The Mudcat Café TM
Thread #54361   Message #841253
Posted By: masato sakurai
05-Dec-02 - 08:09 AM
Thread Name: Origins: Bad Lee Brown / Little Sadie
Subject: Lyr Add: BAD LEE BROWN (Randolph)
Two versions (both fragments; A with music) from Randolph, Ozark Folksongs, Vol. II (1948, pp. 117-118):

                  BAD LEE BROWN

   Scarborough (On the Trail of Negro Folk-Songs, 1925, pp.87-89, 243) reports a very similar piece, and Sandburg (American Songbag, 1927, pp. 310-311) found a related item in Fort Smith, Ark. See also the "Bad Man Ballad" which Lomax (American Ballads and Folk Songs, 1934, pp. 89-91) "learned from a tongue-tied Negro convict at Parchman, Mississippi."


                         A

   Sung by Miss Billie Freese, Joplin, Mo., Apr. 17, 1922. Miss Freese learned it from her boy-friend, a native of West Plains, Mo.

         Last night I was a-makin' my rounds,
         Met my old woman an' I blowed her down,
         I went on home to go to bed,
         Put my old cannon right under my head.

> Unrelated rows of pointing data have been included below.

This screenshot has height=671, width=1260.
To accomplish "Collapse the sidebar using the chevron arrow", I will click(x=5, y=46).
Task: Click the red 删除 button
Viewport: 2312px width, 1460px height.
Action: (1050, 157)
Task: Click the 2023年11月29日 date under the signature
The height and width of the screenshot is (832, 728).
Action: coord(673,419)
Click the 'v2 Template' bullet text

         Jury says murder in the first degree,
         I says oh Lord, have mercy on me!
         Old Judge White picks up his pen,
         Says you'll never kill no woman ag'in.

                         B

   Contributed by Mr. Robert L. Kennedy, Springfield, Mo., May 3, 1934. Mr. Kennedy says that the song was popular in Springfiled fifty years ago.

         Don't know whether to hang you or not,
         This killin' women jest nachelly's got to stop!
                . . . . .
         Here I is bowed down with shame,
         Got a number instead of a name,
         Forty-nine years in prison for life,
         All I ever done was to kill my wife.